--- TEXT ---
Re: AF_XDP integration with FDio VPP? (Was: Questions about XDP)

Magnus Karlsson <magnus.karlsson@xxxxxxxxx> · Mon, 30 Sep 2019 08:51:40 +0200

On Fri, Sep 27, 2019 at 8:09 PM William Tu <u9012063@xxxxxxxxx> wrote:
>
> On Fri, Sep 27, 2019 at 12:02 AM Magnus Karlsson
> <magnus.karlsson@xxxxxxxxx> wrote:
> >
> > On Thu, Sep 26, 2019 at 1:34 AM William Tu <u9012063@xxxxxxxxx> wrote:
> > >
> > > On Wed, Sep 25, 2019 at 12:48 AM Eelco Chaudron <echaudro@xxxxxxxxxx> wrote:
> > > >
> > > >
> > > >
> > > > On 25 Sep 2019, at 8:46, Július Milan wrote:
> > > >
> > > > > Hi Eelco
> > > > >
> > > > >> Currently, OVS uses the mmaped memory directly, however on egress, it
> > > > >> is copying the memory to the egress interface it’s mmaped memory.
> > > > > Great, thanks for making this clear to me.
> > > > >
> > > > >> Currently, OVS uses an AF_XDP memory pool per interface, so a further
> > > > >> optimization could be to use a global memory pool so this extra copy
> > > > >> is not needed.
> > > > > Is it even possible to make this further optimization? Since every
> > > > > interface has it's own non-shared umem, so from my point of view, at
> > > > > least one
> > > > > copy for case as you described above (when RX interface is different
> > > > > then TX interface) is necessery. Or am I missing something?
> > > >
> > > > Some one @Intel told me it would be possible to have one huge mempool
> > > > that can be shared between interfaces. However I have not
> > > > researched/tried it.

--- INFORMATION SUPPLIED ---

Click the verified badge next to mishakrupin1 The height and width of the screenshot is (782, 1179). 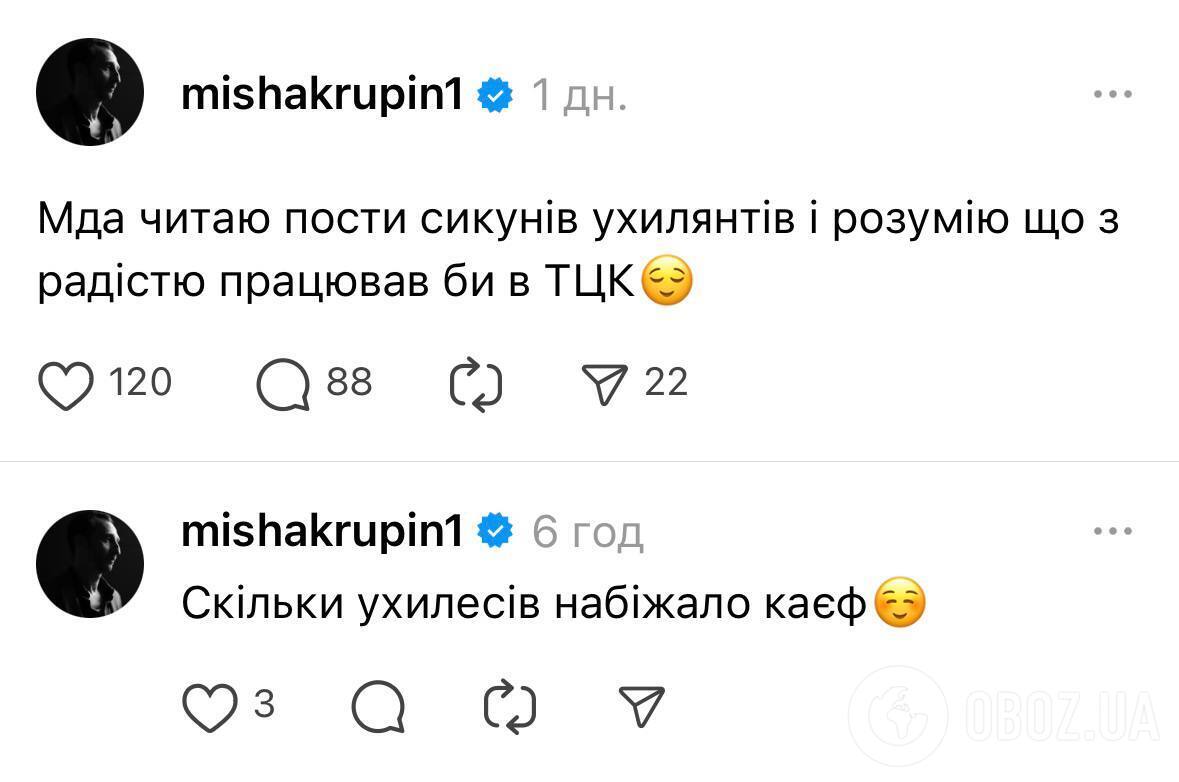[x=493, y=93]
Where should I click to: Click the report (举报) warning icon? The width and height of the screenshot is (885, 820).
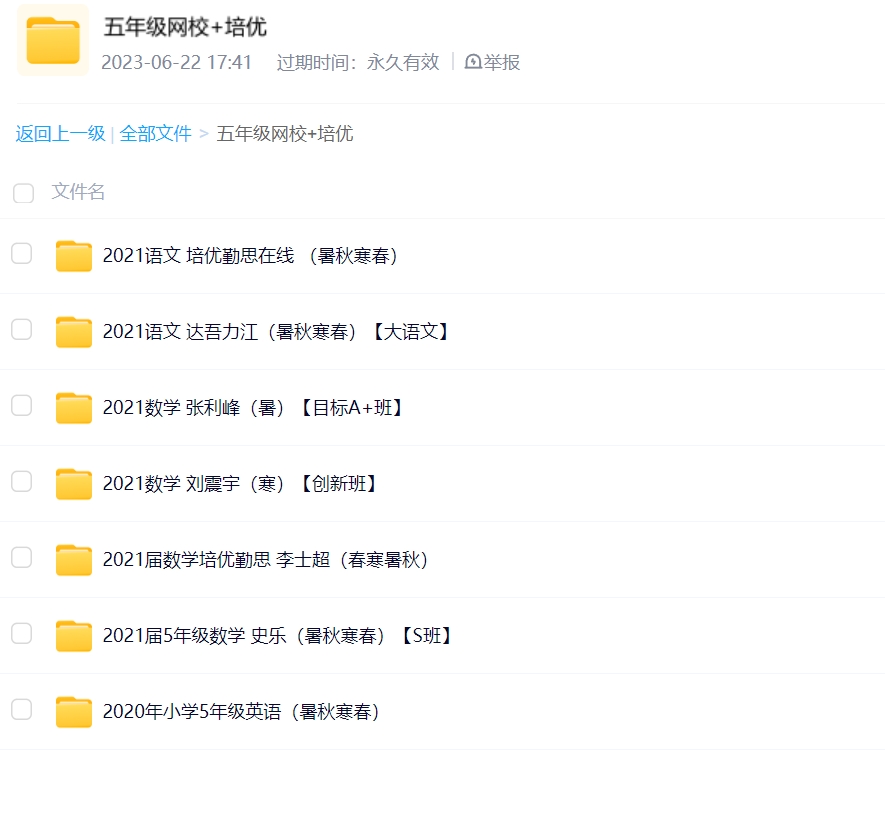(473, 62)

--- PROBLEM TO SOLVE ---
Extend the mailing-list thread about AF_XDP integration with FDio VPP from where it stops.

--- REPLY ---
> > >
> > > I thought about it before, but the problem is cq and fq are per-umem.
> > > So when having only one umem shared with many queues or devices,
> > > each one has to acquire a lock, then they can access cq or fq. I think
> > > that might become much slower.
> >
> > You basically have to implement a mempool that can be used by multiple
> > processes. Unfortunately, there is no lean and mean standalone
> > implementation of a mempool. There is a good one in DPDK, but then you
> > get the whole DPDK package into your application which is likely what
> > you wanted to avoid in the first place. Anyone for writing libmempool?
> >
> > /Magnus
> >
>
> That's interesting.
> Do you mean the DPDK's rte_mempool which supports multiple-producer?

Yes.

> If I create a shared umem for queue1  and queue2, then each queue has its
> own tx/rx ring so they can process in parallel. But for handling the per-umem
> cq/fq, I can create a dedicated thread to process cq/fq.
> So for example:
> Thread 1 for handling cq/fq
> Thread 2 for processing queue1 tx/rx queue
> Thread 3 for processing queue2 tx/rx queue
> and the mempool should allow multiple producer and consumer.
>
> Does this sound correct?

You do not need a dedicated process. Just something in the mempool
code that enforces mutual exclusion (a mutex or whatever) between
thread 2 and 3 when they are performing operations on the mempool.
Going with a dedicated process sounds complicated.

/Magnus

> Thanks
> Wiliam
>
> > > > Maybe Magnus can confirm?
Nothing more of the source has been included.